[Pixel coordinate grounding data]
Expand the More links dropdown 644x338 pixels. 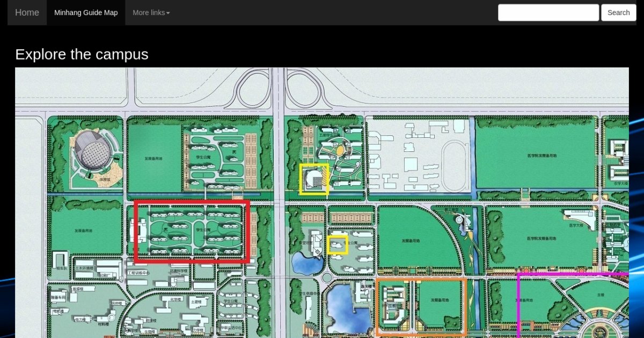click(151, 12)
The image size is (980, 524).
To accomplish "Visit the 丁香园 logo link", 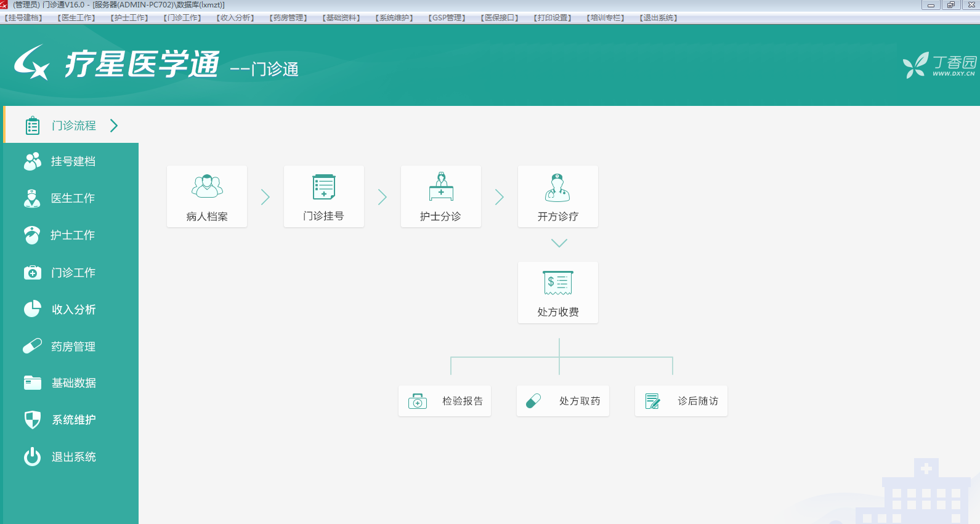I will [939, 65].

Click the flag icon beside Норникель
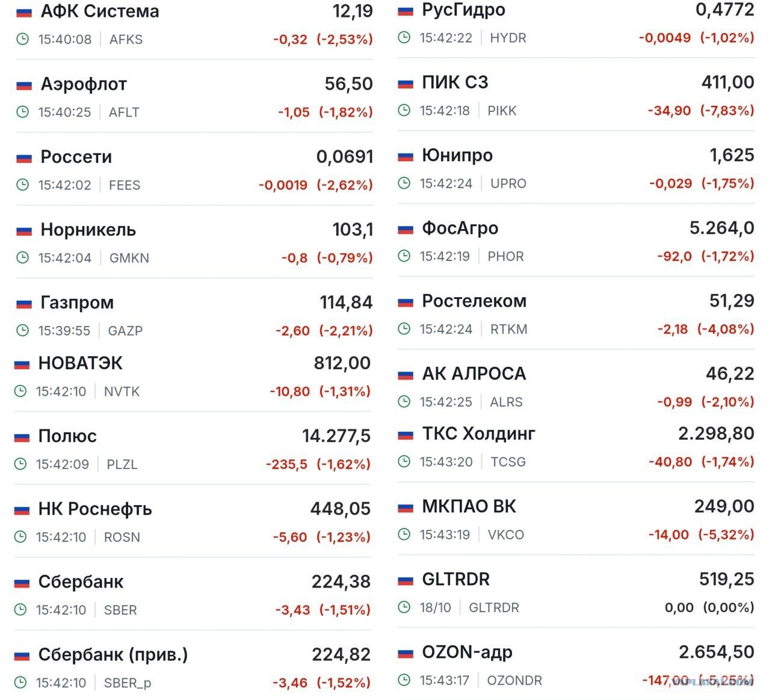pyautogui.click(x=24, y=231)
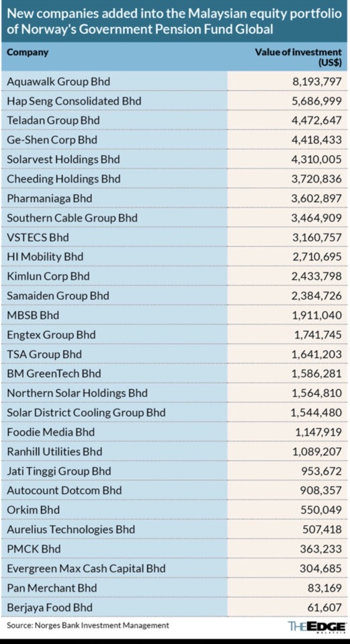Click Solar District Cooling Group Bhd

(86, 412)
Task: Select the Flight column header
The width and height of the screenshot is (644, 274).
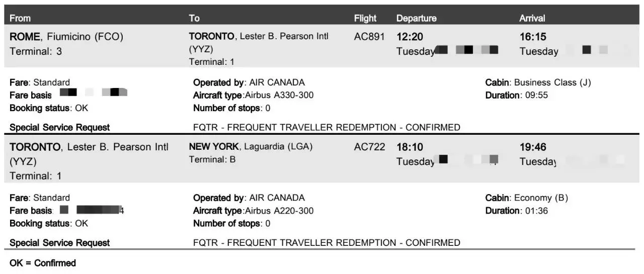Action: pyautogui.click(x=365, y=18)
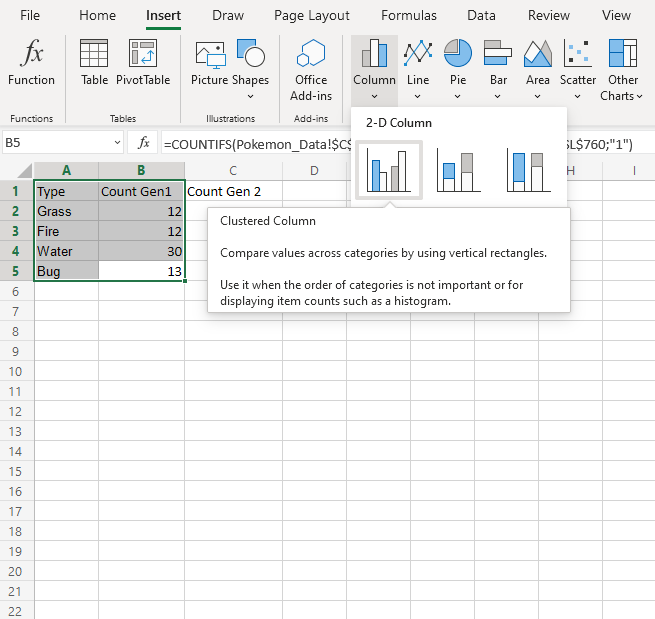This screenshot has height=619, width=655.
Task: Select the Clustered Column chart option
Action: [x=389, y=171]
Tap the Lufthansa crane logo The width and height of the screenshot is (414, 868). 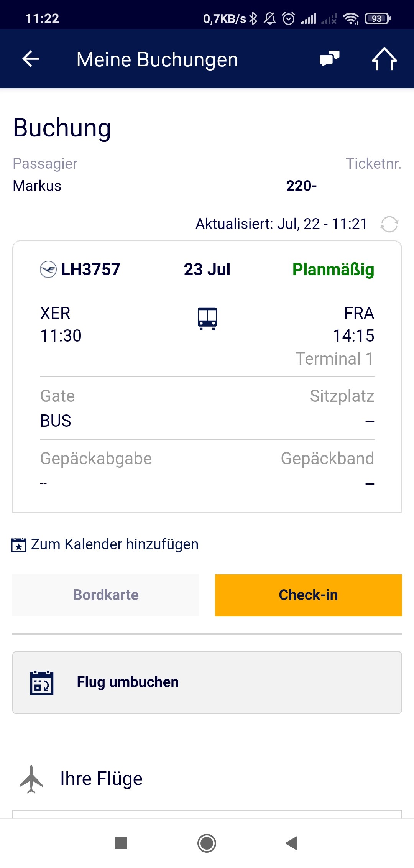pos(48,269)
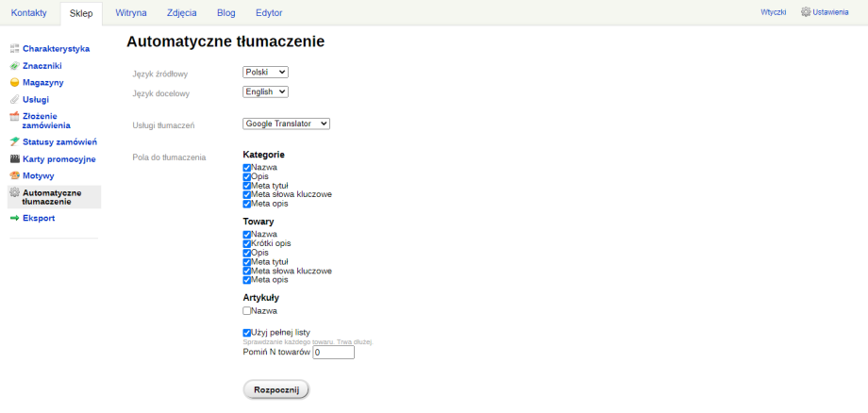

#### [TASK]
In the data above, take the line with "Click the flag icon beside Норникель", the line with "Task: Select the Flight column header", and every line between, and set them down exactly without pictures.

#### [SOLUTION FOR THIS TASK]
Click the flag icon beside Норникель
pyautogui.click(x=24, y=231)
Click Solar District Cooling Group Bhd

(86, 412)
Task: Select the Flight column header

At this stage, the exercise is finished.